**EXCERPTED PASSAGE:**

829 F.2d 196 (1st Cir. 1987), 86-1475, Wagenmann v. Adams
|Docket Nº:||86-1475 to 86-1478.|
|Citation:||829 F.2d 196|
|Party Name:||Ronald E. WAGENMANN, Plaintiff, Appellee, v. Russell J. ADAMS, et al., Defendants, Appellees. Appeal of Gerald R. ANDERSON, Defendant, Appellant. Ronald E. WAGENMANN, Plaintiff, Appellee, v. Russell J. ADAMS, et al., Defendants, Appellees. Appeal of Edward P. HEALY, Defendant, Appellant. Ronald E. WAGENMANN, Plaintiff, Appellee, v. Russell J. ADAMS|
|Case Date:||September 09, 1987|
|Court:||United States Courts of Appeals, Court of Appeals for the First Circuit|
Heard May 4, 1987.
[Copyrighted Material Omitted]
Gerard R. Laurence, with whom Milton, Laurence & Dixon, Worcester, Mass., was on brief, for defendant, appellant Gerald R. Anderson.
Richard R. Eurich, with whom Carol A. Griffin and Morrison, Mahoney & Miller, Boston, Mass., were on brief, for defendant, appellant Edward P. Healy.

**ROWS:**
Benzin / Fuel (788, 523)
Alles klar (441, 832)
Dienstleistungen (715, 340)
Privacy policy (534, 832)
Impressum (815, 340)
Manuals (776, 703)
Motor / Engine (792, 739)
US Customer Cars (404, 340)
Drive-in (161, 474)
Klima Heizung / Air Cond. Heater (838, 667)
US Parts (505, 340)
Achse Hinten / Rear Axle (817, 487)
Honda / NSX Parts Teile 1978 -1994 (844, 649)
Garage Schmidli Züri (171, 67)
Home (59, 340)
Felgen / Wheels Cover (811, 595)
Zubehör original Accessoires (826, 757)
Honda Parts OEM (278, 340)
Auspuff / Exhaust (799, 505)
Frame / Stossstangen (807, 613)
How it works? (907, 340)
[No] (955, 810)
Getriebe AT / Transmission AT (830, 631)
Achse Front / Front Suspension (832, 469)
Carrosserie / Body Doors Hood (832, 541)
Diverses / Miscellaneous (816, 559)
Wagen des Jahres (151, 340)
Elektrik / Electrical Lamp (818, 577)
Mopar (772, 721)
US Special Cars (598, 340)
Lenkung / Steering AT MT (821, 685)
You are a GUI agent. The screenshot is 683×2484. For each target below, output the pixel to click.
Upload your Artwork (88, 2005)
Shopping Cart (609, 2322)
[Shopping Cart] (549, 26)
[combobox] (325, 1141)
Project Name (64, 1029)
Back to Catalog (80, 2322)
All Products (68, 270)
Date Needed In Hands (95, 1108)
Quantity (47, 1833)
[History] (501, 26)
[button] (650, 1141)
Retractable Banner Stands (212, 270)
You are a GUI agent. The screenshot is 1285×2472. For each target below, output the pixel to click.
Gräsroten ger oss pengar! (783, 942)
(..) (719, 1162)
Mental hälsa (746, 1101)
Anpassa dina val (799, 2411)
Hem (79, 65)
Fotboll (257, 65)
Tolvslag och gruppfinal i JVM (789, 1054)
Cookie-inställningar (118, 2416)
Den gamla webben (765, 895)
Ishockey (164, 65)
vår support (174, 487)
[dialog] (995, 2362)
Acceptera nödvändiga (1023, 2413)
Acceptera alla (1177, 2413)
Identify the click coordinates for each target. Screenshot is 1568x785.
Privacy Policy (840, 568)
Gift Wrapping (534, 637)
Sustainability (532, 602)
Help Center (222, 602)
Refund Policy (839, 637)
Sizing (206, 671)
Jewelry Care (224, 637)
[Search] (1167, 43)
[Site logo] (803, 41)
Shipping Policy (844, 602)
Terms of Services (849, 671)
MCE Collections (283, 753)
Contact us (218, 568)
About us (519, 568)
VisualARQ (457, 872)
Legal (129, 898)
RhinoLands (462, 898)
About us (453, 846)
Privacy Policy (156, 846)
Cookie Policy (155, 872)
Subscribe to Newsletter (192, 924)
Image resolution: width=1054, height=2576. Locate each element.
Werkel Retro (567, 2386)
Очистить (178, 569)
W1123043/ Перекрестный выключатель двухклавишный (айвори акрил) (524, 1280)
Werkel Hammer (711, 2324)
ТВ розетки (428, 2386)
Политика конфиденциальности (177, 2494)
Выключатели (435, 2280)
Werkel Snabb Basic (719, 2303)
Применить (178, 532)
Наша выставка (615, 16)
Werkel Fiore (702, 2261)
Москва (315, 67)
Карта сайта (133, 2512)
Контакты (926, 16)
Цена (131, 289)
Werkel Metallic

**DIRECTIVES:**
1 > Using the Wagenmann v. Adams case header, answer each question:
(a) On what date was the appeal heard?
(b) Which firm was on brief with Gerard R. Laurence?
(c) What case date does the header list?
2 > Extend the Wagenmann v. Adams case header past its final sentence, keeping its formal style.
The lines that come after the Wagenmann v. Adams case header are separate material and are unrelated to it.

**FINAL ANSWERS:**
1 >
(a) May 4, 1987.
(b) Milton, Laurence & Dixon, of Worcester, Massachusetts.
(c) September 09, 1987.

2 >
James F. Bergin, Asst. City Sol., with whom Gary S. Brackett, City Sol., Worcester, Mass., was on brief, for defendants, appellants Francis J. Pozzi and Paul Campbell.
Stewart T. Herrick, with whom Tammy L. Arcuri, Catanzaro, Effren & Herrick, P.C., Ashland, Mass., Alex H. MacDonald, Steven Perlmutter and Harrison & Maguire, P.C., Boston, Mass., were on brief, for Ronald E. Wagenmann.
Before COFFIN, ALDRICH and SELYA, Circuit Judges.
SELYA, Circuit Judge.
It was early in the seventeenth century when George Herbert wrote:
"Marry your son when you will;
your daughter when you can."
The sagacity of that advice, suspect in any era, was called into grave doubt some three hundred fifty years later in Worcester, Massachusetts. In the process, bitterly-fought litigation ensued. These lawsuits have now wended their rancorous way to our doorstep. Because the underlying circumstances border on the chimerical, we set out an exegetic account.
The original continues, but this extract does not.